Survival prediction in patients with resectable colorectal liver metastases: Clinical risk scores and tumor response to chemotherapy
- Da Xu
- Xiao‑Feng Liu
- Xiao‑Luan Yan
- Kun Wang
- Bao‑Cai Xing
Published online on: October 16, 2017
Copyright: © Xu et al.
This is an open access article distributed under the terms of Creative Commons Attribution License.

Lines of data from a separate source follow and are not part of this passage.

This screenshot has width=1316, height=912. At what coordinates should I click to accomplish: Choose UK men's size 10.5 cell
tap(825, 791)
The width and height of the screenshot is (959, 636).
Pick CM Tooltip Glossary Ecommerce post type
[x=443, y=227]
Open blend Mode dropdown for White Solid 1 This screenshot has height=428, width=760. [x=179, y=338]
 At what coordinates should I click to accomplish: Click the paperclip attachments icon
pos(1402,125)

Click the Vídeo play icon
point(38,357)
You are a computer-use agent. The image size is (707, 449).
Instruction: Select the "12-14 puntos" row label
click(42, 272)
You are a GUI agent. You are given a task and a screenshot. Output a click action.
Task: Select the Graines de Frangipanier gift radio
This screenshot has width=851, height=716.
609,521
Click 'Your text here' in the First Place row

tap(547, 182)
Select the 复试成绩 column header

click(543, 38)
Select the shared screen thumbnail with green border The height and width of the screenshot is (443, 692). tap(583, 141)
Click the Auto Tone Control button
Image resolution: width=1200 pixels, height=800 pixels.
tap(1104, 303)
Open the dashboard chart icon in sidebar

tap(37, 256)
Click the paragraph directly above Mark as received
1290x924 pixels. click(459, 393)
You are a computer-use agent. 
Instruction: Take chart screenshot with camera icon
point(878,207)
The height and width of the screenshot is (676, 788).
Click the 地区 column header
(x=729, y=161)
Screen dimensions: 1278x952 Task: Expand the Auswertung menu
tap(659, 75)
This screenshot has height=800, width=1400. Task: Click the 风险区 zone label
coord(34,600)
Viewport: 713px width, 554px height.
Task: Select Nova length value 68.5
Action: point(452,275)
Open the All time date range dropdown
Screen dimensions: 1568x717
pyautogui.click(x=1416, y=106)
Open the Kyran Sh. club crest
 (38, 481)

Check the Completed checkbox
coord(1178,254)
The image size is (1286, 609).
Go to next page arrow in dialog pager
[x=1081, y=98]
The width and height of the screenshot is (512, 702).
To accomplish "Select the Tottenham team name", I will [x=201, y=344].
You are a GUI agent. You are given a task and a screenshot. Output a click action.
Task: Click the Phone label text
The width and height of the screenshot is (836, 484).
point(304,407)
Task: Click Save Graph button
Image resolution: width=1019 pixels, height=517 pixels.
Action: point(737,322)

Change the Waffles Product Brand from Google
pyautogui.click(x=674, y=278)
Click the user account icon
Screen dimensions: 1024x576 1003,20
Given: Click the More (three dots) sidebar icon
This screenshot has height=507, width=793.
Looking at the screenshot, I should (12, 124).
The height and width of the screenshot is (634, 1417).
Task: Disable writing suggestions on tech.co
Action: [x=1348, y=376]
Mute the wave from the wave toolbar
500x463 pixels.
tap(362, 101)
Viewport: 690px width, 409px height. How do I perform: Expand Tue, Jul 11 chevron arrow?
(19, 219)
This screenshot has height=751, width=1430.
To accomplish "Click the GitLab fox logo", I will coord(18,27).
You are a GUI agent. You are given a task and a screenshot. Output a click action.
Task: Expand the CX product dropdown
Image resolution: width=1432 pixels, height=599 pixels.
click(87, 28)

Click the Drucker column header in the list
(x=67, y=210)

Clinical risk scores and response to pre‑operative chemotherapy are prognostic factors of colorectal liver metastases. The aim of the present study was to evaluate the effectiveness of combining these factors to predict patient survival and to select patients for curative therapy. The study included 189 patients who underwent hepatectomy following neo‑adjuvant chemotherapy, for initially resectable colorectal liver metastases, between January 2005 and December 2015. Patients were stratified into four sub‑groups: A1‑2, low clinical risk scores with/without a response to pre‑operative chemotherapy; and B1‑2, high clinical risk scores with or without a response to pre‑operative chemotherapy. Treatment and survival data were analysed. Survival was significantly longer in patients with low clinical risk scores and a response to pre‑operative chemotherapy; these factors were confirmed as independent prognostic factors by multivariate analysis. Combining clinical risk score and chemotherapy response classification, patient survival was significantly longer for groups A1‑2/B1 compared with for group B2, in which only 10.2% of patients were alive after 5 years. Of those with no response to first‑line chemotherapy, survival was significantly longer in patients who responded to second‑line chemotherapy. A combined clinical risk score and chemotherapy response classification may aid in identifying suitable candidates for potentially curative therapy.